### TO BE DONE:
A - According to the currency market commentary, how large was the IMF loan payment on which Greece defaulted?
B - Using the currency market commentary, decide whether each statement agrees with it: (i) the USD Index measures the USD against six currencies; (ii) U.S. factory orders in May fell by less than expected; (iii) the U.S. unemployment rate rose in June.
C - Write the next part of the currency market commentary, picking up after its final sentence.

### SELECTED EXTRACT:
————

Financial markets will understandably be nervous on worries of Greek Euro exit and volatility will increase but going forward, markets will get back on track as ECB pumps in liquidity and markets could also start expecting the Fed to ease its rate hike stance if there is too much volatility.

INR is likely to open slightly negative on Monday the 6th of July but will hold steady at lower levels as  global financial markets stabilize on ECB actions.

USD last week edged higher on rising risk aversion as Greek defaulted on IMF loan payment of Eur 1.6 Billion for which the repayment date had already been extended and was scheduled to be paid on 30th June. Greece after defaulting became the first developed country to default on IMF loan and subsequently failed to secure extension on its bailout program. IMF states that Greece can now only receive further funding after its arrears are cleared.

Greek Prime Minister Alexis Tsipras has gone for referendum on accepting the terms proposed by lenders for extending the country’s bailout program. The referendum was scheduled for 5th June. European leaders have said that the referendum is ultimately a vote on whether to remain in the Eurozone.

USD Index (DXY), which tracks the movement of the USD against six currencies, posted a gain of 1.47% last week. USD trimmed some of its early week gains on weak U.S. jobs data. U.S. Department of Labour on Thursday reported that number of individuals filing for initial jobless benefits in the week ended 26th June rose by 10,000 to 281,000 from the previous week’s total of 271,000 and against expectations of decline of 1,000 to 272,000.

On Friday U.S. Department of Labour reported that the economy added 223,000 jobs in the month of June against the expectations of 230,000. U.S economy in the month of May has added 223,000 jobs. The report also shows that the unemployment rate has declined to 5.3% in the month of June from 5.5% in May and against the expectation of 5.4%.

U.S. Commerce Department on Thursday reported that factory orders fell by 1.0% in May against expectations of a 0.5% decline.

Euro last week depreciated by 0.47% against USD as Greece defaulted on its IMF loan repayment and failed to secure extension on its bailout program. Euro is expected to remain under pressure as reports suggest that referendum scheduled over the weekend is widely divided and European leaders have already stated that the referendum is ultimately a vote on whether to remain in the Eurozone.

————

### GIVEN MATERIAL:
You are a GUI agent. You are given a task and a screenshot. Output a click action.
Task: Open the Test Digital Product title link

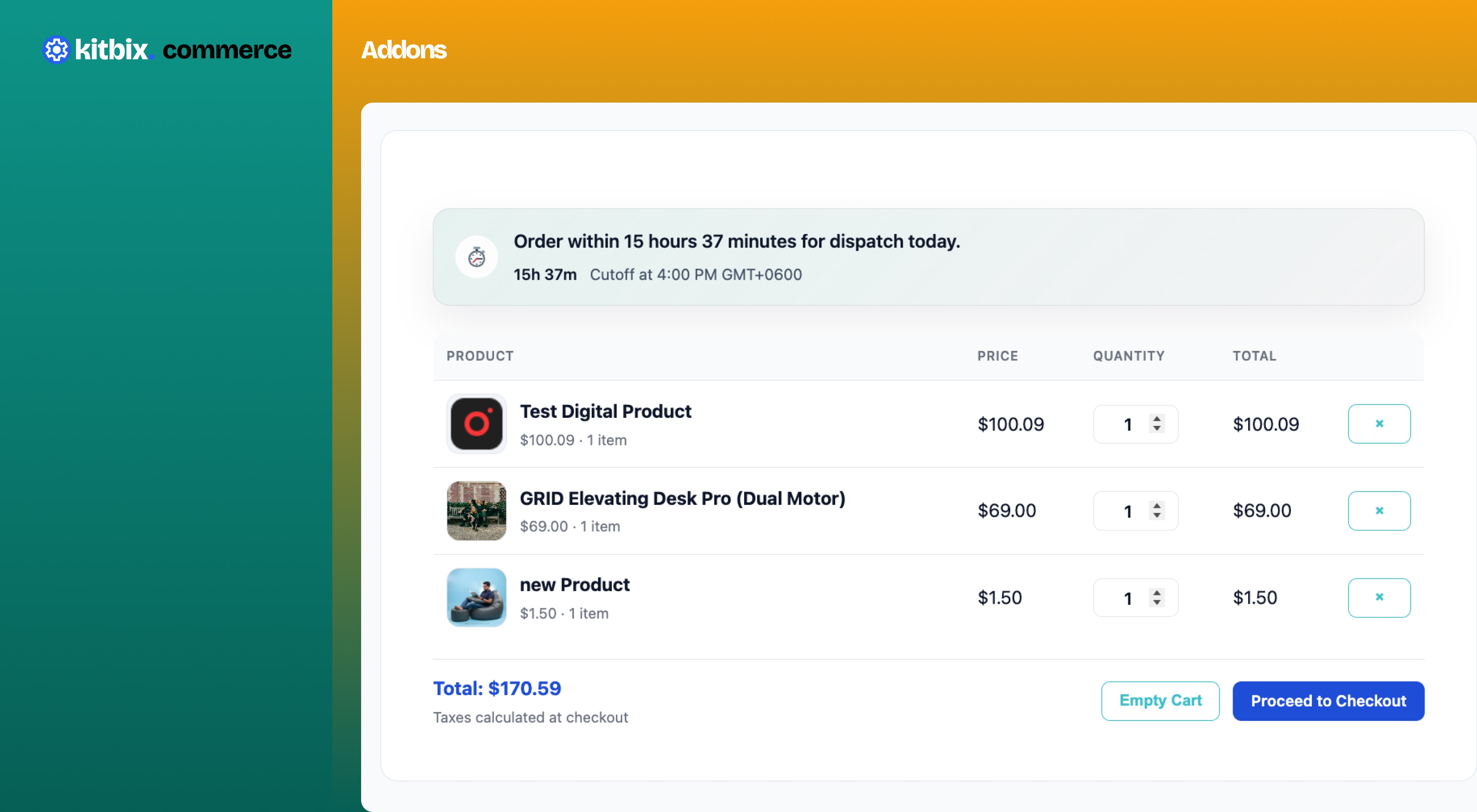(606, 412)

————

### FINAL RESULTS:
A - EUR 1.6 billion

B -
(i) Yes: "which tracks the movement of the USD against six currencies"
(ii) No: "factory orders fell by 1.0% in May against expectations of a 0.5% decline"
(iii) No: "the unemployment rate has declined to 5.3% in the month of June from 5.5% in May"

C -
Brazilian Real last week depreciated by 0.47% against the USD as Brazil’s Central Bank reduced its forex intervention by slowing down the rollover pace of currency swaps, which indicates that policy makers don’t view the recent rally favourably and does not want the Real to strengthen further in order to maintain its export competitiveness. Brazil has posted a trade surplus of USD 565 million for the week ended 21st June, compared with USD 678 million in the prior period.

Russian Ruble depreciated by 2.08% against the USD as Brent crude oil prices decline by 4.63% on weekly basis from 63.25 USD/bbl to 60.32 USD/bbl. Russia’s main export is Crude Oil & Natural Gas, which helps the country  generate half of its budget revenue. Russian companies face foreign debt payments of USD 33 billion in the next three months compared to USD 21 billion payments seen in the second quarter, according to Central Bank data, which will keep the Ruble under pressure. Bank of Russia has bought USD 5.96 billion since May 13 as it seeks to boost the nation’s reserves to USD 500 billion from current levels of USD 361 billion.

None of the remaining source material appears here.